The Best Way to Recover Your Rep When You Lose Your Cool at Work

Frustrated woman at work


Tiffany Couch
Tiffany Couch
June 16, 2024 at 7:49PM UTC

It wasn’t quite as bad as Joan Crawford’s “Mommy Dearest”  breakdown with her daughter, but I’m not so sure my coworker didn’t feel the same way that little girl did when I pulled her aside and raked her over the coals for a project that did not meet my expectations. 

Let’s face it. We all get stressed. We all get emotional. Sometimes those feelings are tied to events in the workplace, and  sometimes those feelings have everything to do with what’s going on elsewhere in our lives. While most of us try and manage our stress or upset feelings with exercise, good music, diversion tactics and more, it is only human to have those feelings bubble up to the surface. And when they do, it is often difficult to manage how they will “leak” out. For some, it may be tears. For others, like me, it comes out as anger. 

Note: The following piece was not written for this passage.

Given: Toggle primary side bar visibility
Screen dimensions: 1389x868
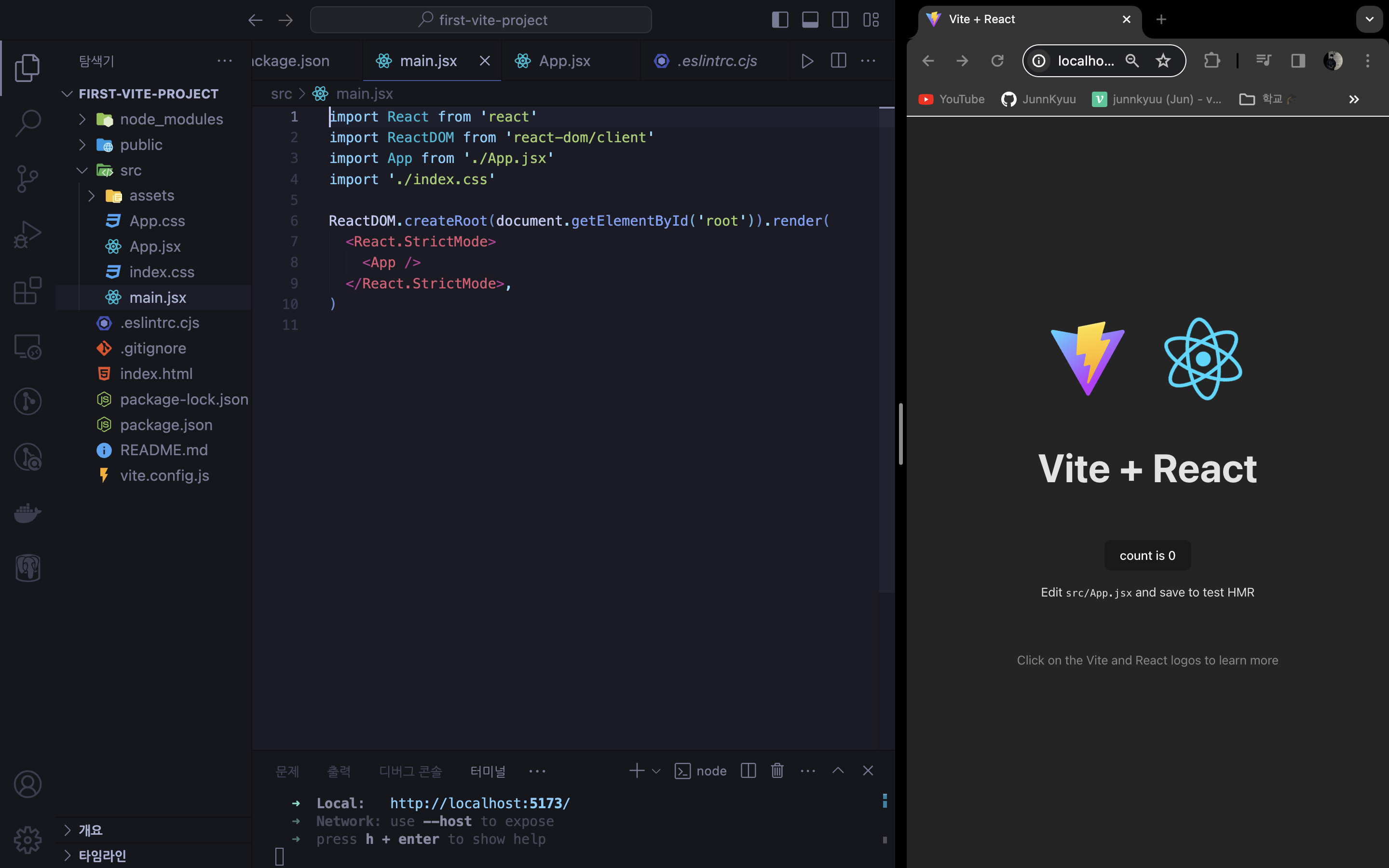Looking at the screenshot, I should click(x=779, y=20).
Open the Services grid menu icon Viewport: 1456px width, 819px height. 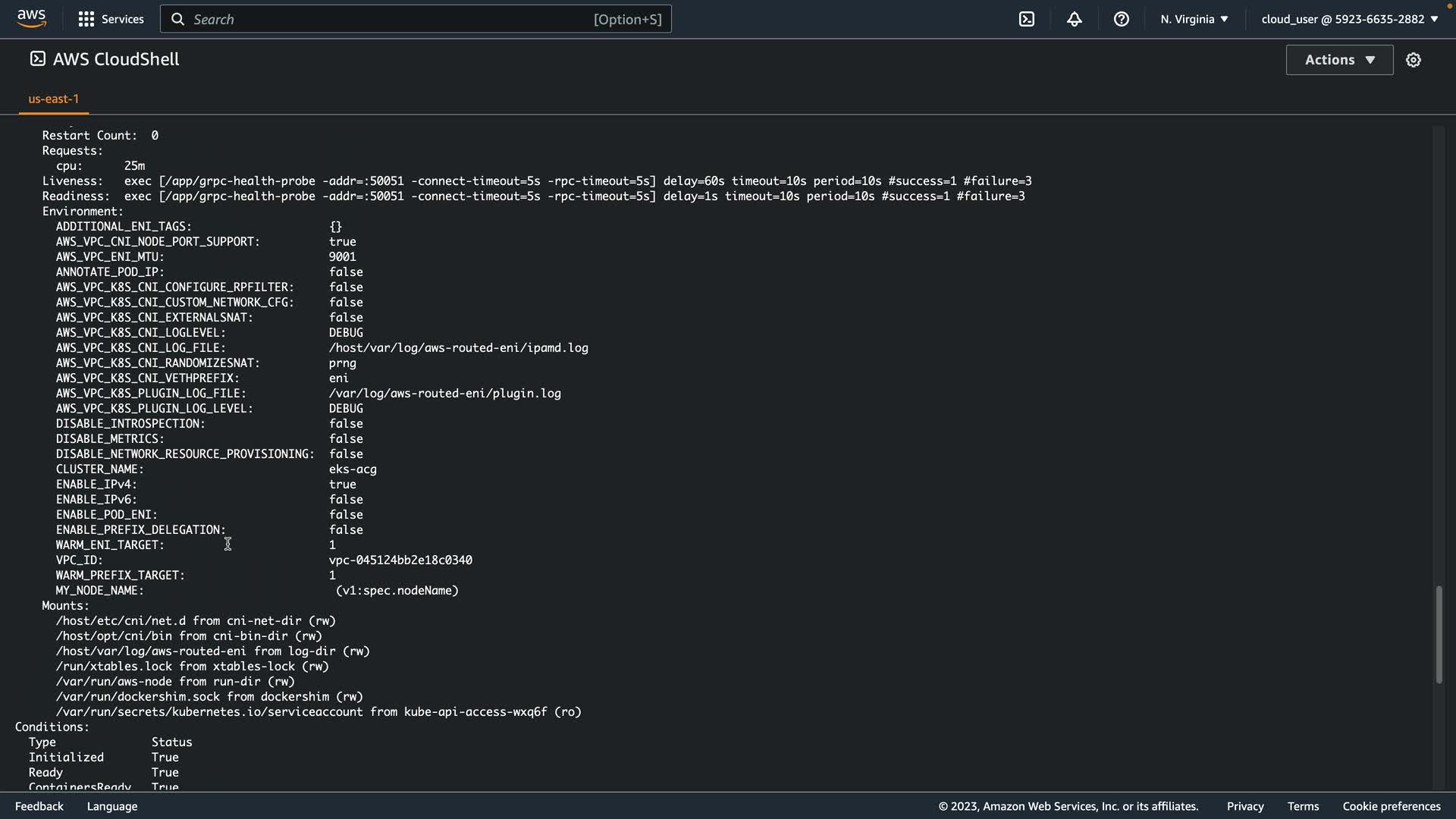pos(86,19)
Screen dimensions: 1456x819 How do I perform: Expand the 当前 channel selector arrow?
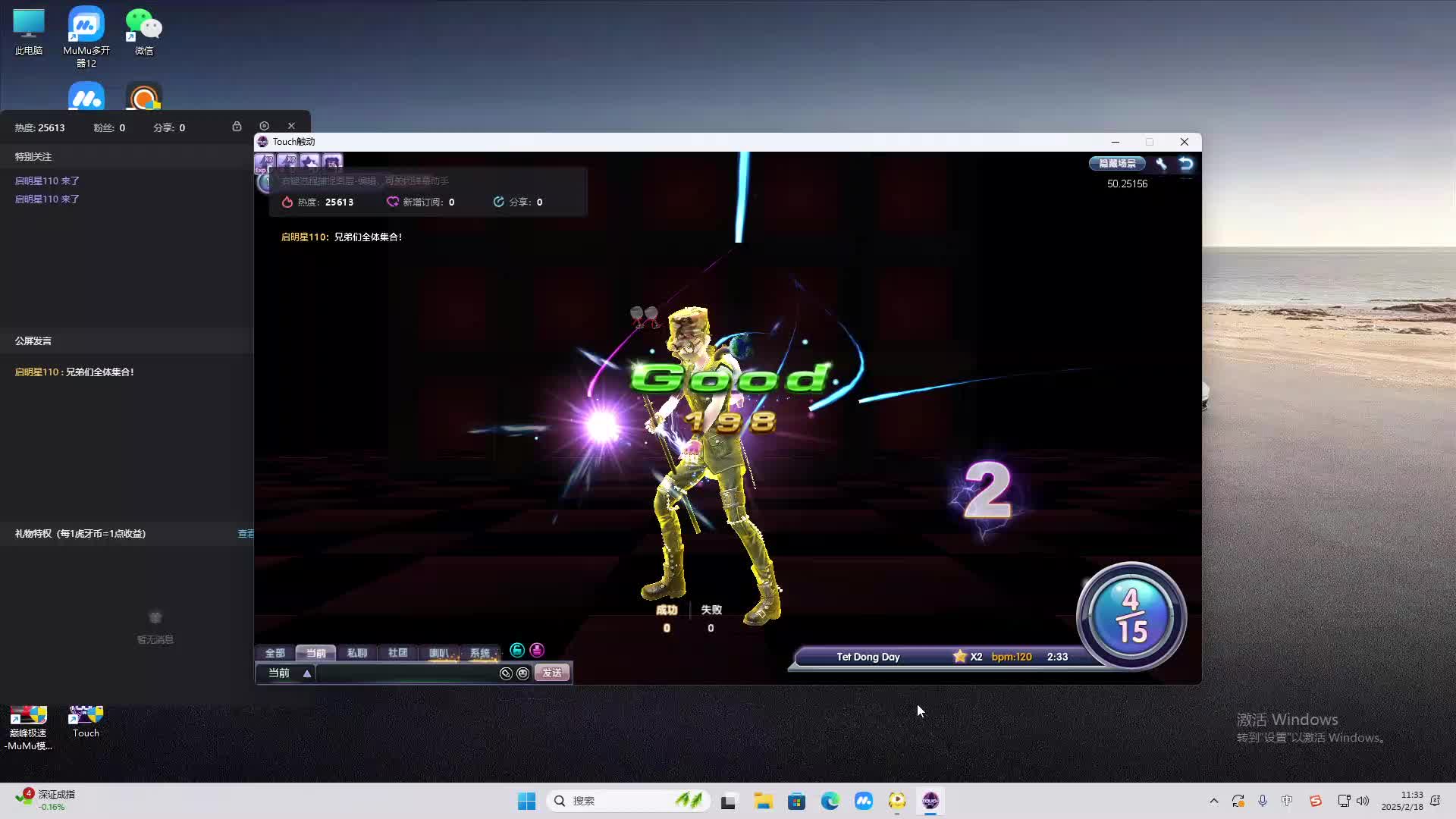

I’m sure I am not the only woman to lose her cool at work. Objectively, I know that emotional outbursts impact the culture of the office. That said, who hasn’t “lost it” at work at some point? Unfortunately, even one fit of rage can damage your reputation. Here are four steps to take to repair your street cred with coworkers if you do lose your cool. 

1. Apologize. 

Take responsibility for your behavior and say you are sorry, without pointing the finger at anyone but yourself and without expecting an apology in return. Owning your own behavior in an emotionally charged situation can go a long way in repairing relationships.

2. Show remorse.  

True remorse is more than an apology. Take time to reflect on what happened and why it happened. Then, communicate your regret for the situation and your commitment to avoiding a similar outburst in the future. 

3. Attempt to repair. 

In the heat of the moment, we often say things we don’t mean. Look for opportunities to regain that person’s trust and rebuild their faith that you won’t get angry like that again. People tend to be more forgiving if it’s an isolated incident. On the other hand, if you find yourself confronting these types of situations on a routine basis, it might be time to seek outside assistance.  

4. Do not repeat. 

Not repeating the behavior is the best way to repair the long-term relationship. Work to re-establish your reputation as a confident, calm professional who is able to constructively manage potential breakdowns.

Work outbursts are unfortunate. They hurt everyone involved. Understand that it takes time for wounds to heal. Don’t be so quick to send flowers or make a call for happy hour on you – a more meaningful apology, concerted efforts to repair the situation, and displaying behavior appropriate in the workplace will lead to healthier relationships in the future.


Tiffany Couch is the CEO and founder of Acuity Forensics, a forensic accounting and fraud investigation firm that helps unravel complex financial crimes.